Para que um povo seja soberano, três autonomias são fundamentais: energética, alimentar e militar. Quando a paz permite o desenvolvimento do comércio internacional, a debilidade numa das autonomias não inviabiliza a existência do país, mas nas situações adversas a capacidade de produzir energia, alimentos e organização militar é que contam efetivamente para assegurar a independência. Em tese, só os países grandes são detentores das três autonomias, especialmente porque as duas primeiras dependem das condições naturais do solo (minérios e fertilidade). Na prática há situações mistas, nas quais recursos externos propiciam energia ou alimentos. A Arábia Saudita tem autonomia energética, mas não é auto-suficiente em alimentos.
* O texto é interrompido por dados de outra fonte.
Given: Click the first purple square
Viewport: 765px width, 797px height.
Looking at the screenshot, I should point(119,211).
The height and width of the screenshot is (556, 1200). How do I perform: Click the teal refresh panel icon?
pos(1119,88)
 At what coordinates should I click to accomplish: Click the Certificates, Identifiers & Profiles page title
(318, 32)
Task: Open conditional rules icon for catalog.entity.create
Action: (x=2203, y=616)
O Japão, carente de minérios (petróleo, urânio, ferro) e de solo agricultável, construiu força armada que rivalizou com a Rússia e os Estados Unidos na primeira metade do século 20. O Brasil dispõe de recursos naturais abundantes, mas a persistente imaturidade institucional dificulta consolidar a autonomia política.

O consumo excessivo de energia pode levar um grande produtor a perder a autonomia, tornando-se dependente de importações de petróleo e outras fontes, exigindo grande aparato militar para compensar a fragilidade energética. Os Estados Unidos são o exemplo mais evidente dessa situação. Para os americanos voltarem à segurança da autonomia energética, precisam reduzir pela metade o consumo do petróleo que usam para produzir eletricidade nas usinas térmicas, para mover os carrões e aquecer as casas. A vida confortável que fruem é devoradora de energia e, para não diminuir as comodidades, um dos desafios lançados pelo candidato Obama é eliminar as importações de petróleo nos próximos dez anos mediante a substituição por outras fontes de energia, especialmente as menos poluentes. Essa intenção sinaliza a diminuição da importância do petróleo no futuro. Se permitirmos que a nossa economia seja toda apoiada na petro-indústria, correremos o risco de empobrecer antes de ter enriquecido, além do atraso tecnológico pela aposta numa matriz energética obsoleta.

Há também o perigo de a exportação do petróleo valorizar em demasia a moeda brasileira, inviabilizando a venda ao exterior de produtos agrícolas e industriais, o que reduziria a diversidade da economia, concentrando a geração de renda numa única atividade. Isso é bem visível na Venezuela e na Bolívia. Ocorre que a concentração de poder econômico é tão perniciosa para a democracia quanto a de poder político. Se poucos são donos da bola, não há jogo limpo. A multidão de pequenos e médios empreendedores assegura diversidade produtiva e difusão do poder.

Para a lavra do petróleo é necessário montar uma cadeia produtiva de equipamentos, mas ela não é democrática porque há poucos compradores, caracterizando oligopsônio. Essa grave distorção da concorrência deprime a atividade econômica que não se anima nem com as encomendas tubos, peças, ferramentas, máquinas.

O petróleo é nosso. Oxalá, para a independência e não para a morte!